Even in one-sixth gravity, her gut sank like a rock.

“There’s uh… been a virus spreading about, these last few months. I think you only just missed it…”

She knew of it. Two months after leaving Earth, everyone on her transport got into a panic over it. For three months, they all hopped around with breath masks, getting panicky anytime anyone sneezed. Heather’s dust allergy had not made her popular.

“I didn’t want to tell you until it was certain, and for a while there, it looked like the antivirals were working. Two days ago, she took a very bad turn …”

She didn’t want to think of what that meant. She’d heard the stories. She tried not to think of her mother lying in bed, soiling herself and screaming incoherently as the virus fed on her nervous system, leaving behind mineral deposits that calcified her brain.

“Your brother and father are fine.
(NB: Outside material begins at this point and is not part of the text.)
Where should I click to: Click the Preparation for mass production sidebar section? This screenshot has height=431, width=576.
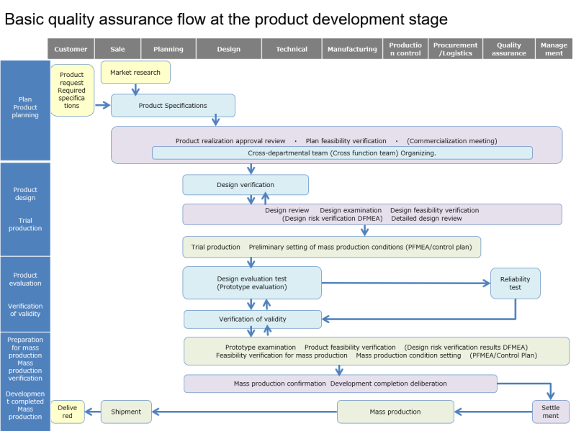click(25, 353)
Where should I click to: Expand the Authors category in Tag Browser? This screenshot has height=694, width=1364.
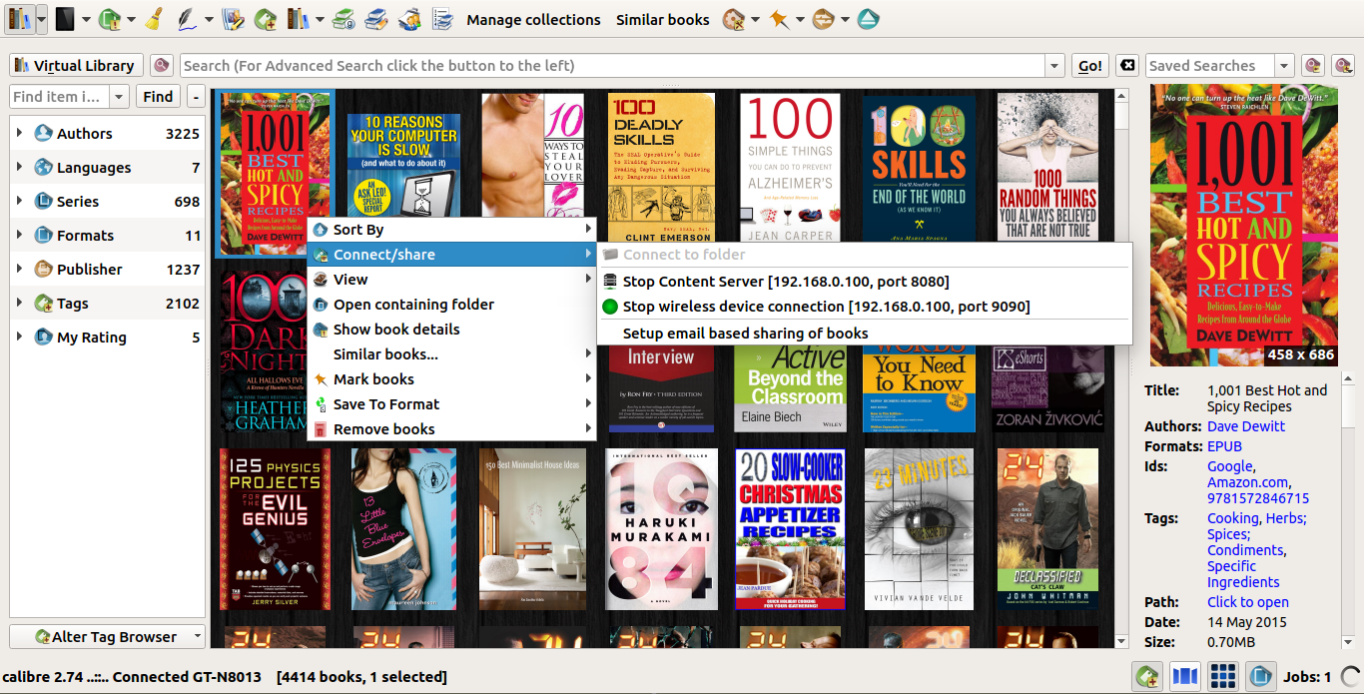pyautogui.click(x=19, y=133)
They’ve been quarantined for weeks, but it looks like they’re not infected.” He paused to wipe his eyes, not looking at the screen. “Your mother wasn’t allowed any visitors.”

She died alone.

Five months she’d been on a spaceship, adapting to low gravity and being shunned as the only law enforcement officer on board but for the first time, Heather felt sick and alone. Her gut wrenched into a knot and she leaned forward, pressing her face into her hands as fat tears slid free of her eyes.
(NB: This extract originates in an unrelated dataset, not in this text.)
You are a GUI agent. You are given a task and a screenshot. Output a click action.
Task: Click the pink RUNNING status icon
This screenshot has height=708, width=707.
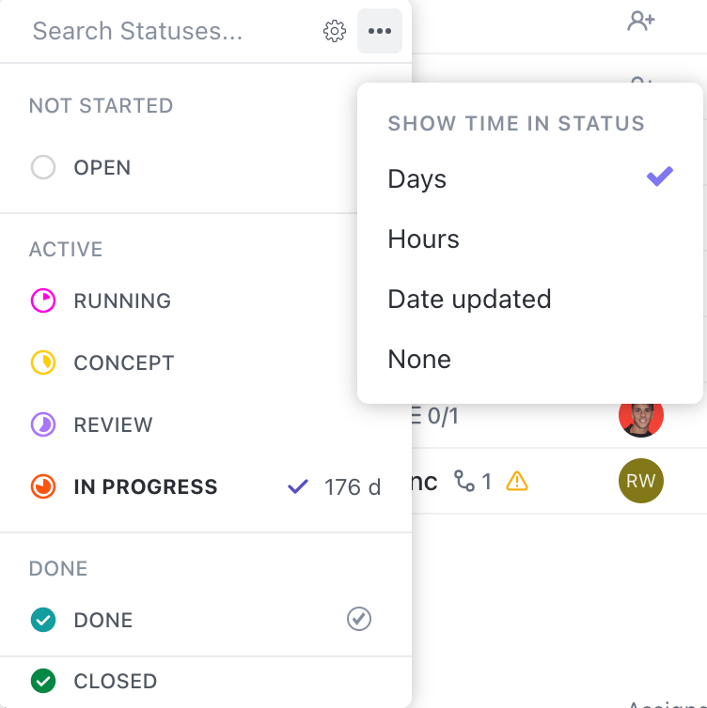[x=43, y=301]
“I … I know that you and your mother didn’t get along, these last few years, Sweetheart, but … Well, services are Saturday, and I know you can’t be there, Baby, so if there’s anything you’d like me to say on your behalf, well … you can let me know.”

She knew as well as Grandpa did that any words from her at that ceremony would be seen as an insult, a spit in her mother’s face. In the Childress family, she was a pariah. “The only Childress ever to grow up to become a servant.” Only Grandpa still talked to her, and even he did so in secret.

Still, it was her mother. She wanted to say something. Her mind spun about, looking for some anchor, and landed on the only photo she’d bought with her. Pinned to her bulletin board, it had been taken twenty years ago, when Heather was just seven, and still her mother’s favorite. Her mother had broken her leg, skiing in the French Alps. Heather had signed her cast.

Almost blindly, she opened a new mail and clicked her grandfather’s address. For the subject line, she only put, “Eulogy.” For the message, “My mother taught me to endure pain. It is no help, now. I’ll always ache without her.”

She thanked him and sent it. Later, she would send a longer mail, telling him how she felt, and trying to console him in his loss, but for now, she curled up on her cot – five months away from her mother – and cried.